Vaak werkt solderen sneller dan lijmen. Dit zal je zelf snel ondervinden zodra je het solderen goed onder de knie krijgt. Werk je met een soldeerbout van 15 watt, gebruik dan steeds een soldeerbout met een puntige soldeerstift. In deze soldeerstift wordt de opgewekte warmte in de punt van de stift geconcentreerd. Hierdoor kun je zeer fijn werken. Wanneer je de temperatuur van de soldeerbout van 15 watt niet kunt regelen, moet je bij het solderen van kleine onderdelen snel werken. De warmte opgewekt in de soldeerpunt kan het witmetaal namelijk doen smelten. Met grote stukken bestaat dit gevaar niet. Ik raad aan dit eerst uit te testen op enkele restjes witmetaal.
Wanneer andere onderdelen tijdens het solderen van messing dreigen los te komen, gebruik ik vaak soldeer met een verschillend smeltpunt. Eerst neem ik harskernsoldeer. Daarna ga ik over naar soldeer met een lager smeltpunt. Door de regeling van de temperatuur van de soldeerbout zal dit soldeer voor witmetaal wel smelten, maar niet het klassiek soldeer waarvan het smeltpunt veel hoger ligt.
Vloeimiddel en Soda
Bij het solderen van witmetaal gebruik je steeds een vloeimiddel. Een vloeimiddel moet oxidatie voorkomen en tegelijk aanwezige oxidatie oplossen. Daarnaast moet het een goede hechting mogelijk maken tussen het soldeer en het metaal. Zonder dit vloeimiddel blijft het soldeer als een klodder aan de soldeerbout of aan het model kleven. Als vloeimiddel voor soldeer met een laag smeltpunt gebruik ik fosforzuur. Fosforzuur kun je bij je plaatselijke apotheek krijgen. Andere producten zijn S-39 en purine. S-39 kun je vinden in elke degelijke doe-het-zelfhandel het bevat zinkchloride en is net als fosforzuur een bijtend middel waarmee je voorzichtig moet omgaan. Lees daarom ook aandachtig de waarschuwing elders in het artikel. Purine of soldervet wordt gebruikt in elektronicatoepassingen. Voor gewone soldeertoepassingen gebruik ik soldeertin 50/50. Dit soldeer bevat reeds hars als vloeimiddel. Om dit soldeer extra vloei-eigenschappen te geven voeg ik regelmatig soldeervet of purine toe bij het maken van een soldeerverbinding.

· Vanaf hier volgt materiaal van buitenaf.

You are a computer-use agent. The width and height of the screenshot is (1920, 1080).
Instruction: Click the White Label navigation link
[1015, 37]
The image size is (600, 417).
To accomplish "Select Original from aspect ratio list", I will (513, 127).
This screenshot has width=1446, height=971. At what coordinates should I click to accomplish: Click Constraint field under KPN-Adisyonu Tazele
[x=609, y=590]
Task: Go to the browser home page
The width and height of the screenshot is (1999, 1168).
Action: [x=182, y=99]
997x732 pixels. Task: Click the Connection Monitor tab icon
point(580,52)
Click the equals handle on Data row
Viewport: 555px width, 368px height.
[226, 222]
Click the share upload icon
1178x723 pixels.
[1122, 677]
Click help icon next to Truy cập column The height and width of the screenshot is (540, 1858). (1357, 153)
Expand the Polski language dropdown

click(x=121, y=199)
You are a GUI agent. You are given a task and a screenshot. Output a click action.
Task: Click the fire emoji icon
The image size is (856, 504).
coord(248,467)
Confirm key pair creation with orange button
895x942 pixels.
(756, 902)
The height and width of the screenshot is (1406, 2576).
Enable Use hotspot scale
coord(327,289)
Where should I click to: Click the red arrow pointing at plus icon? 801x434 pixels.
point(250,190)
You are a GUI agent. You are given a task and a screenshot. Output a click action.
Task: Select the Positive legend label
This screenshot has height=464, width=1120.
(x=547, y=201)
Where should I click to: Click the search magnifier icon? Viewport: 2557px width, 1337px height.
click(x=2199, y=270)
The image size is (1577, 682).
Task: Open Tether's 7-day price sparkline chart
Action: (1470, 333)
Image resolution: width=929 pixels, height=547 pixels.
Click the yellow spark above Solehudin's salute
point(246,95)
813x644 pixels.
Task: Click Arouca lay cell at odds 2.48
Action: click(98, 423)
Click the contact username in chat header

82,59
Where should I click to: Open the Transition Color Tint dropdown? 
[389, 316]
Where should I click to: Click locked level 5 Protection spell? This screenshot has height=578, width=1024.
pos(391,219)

Leg na het solderen de onderdelen in sodawater. Dit is nodig om alle zuurresten te verwijderen. Normaal is overvloedig spoelen met lauw water voldoende, de werking van het zuur volledig te neutraliseren leg ik de gesoldeerde stukken in een badje met soda. Soda is een wit korrelig wasproduct. Je kunt het in elk warenhuis vinden. Eén soeplepel soda op 1 liter warm water is voldoende.
Stap voor stap
In dit eerste deel wordt uitvoerig ingegaan op het opkuisen en solderen van de bouwonderdelen van een stoomloc in witmetaal. Als voorbeeld nemen we twee modellen van DJH . Beide modellen worden door Jocadis in Edingen te koop aangeboden. Stap voor stap leggen we uit hoe je te werk kunt gaan. In het volgende artikel (deel 2) wordt uitgelegd hoe je een model schildert en waar je daarbij op moet letten. In het laatste en derde deel komt de eindafwerking aan bod.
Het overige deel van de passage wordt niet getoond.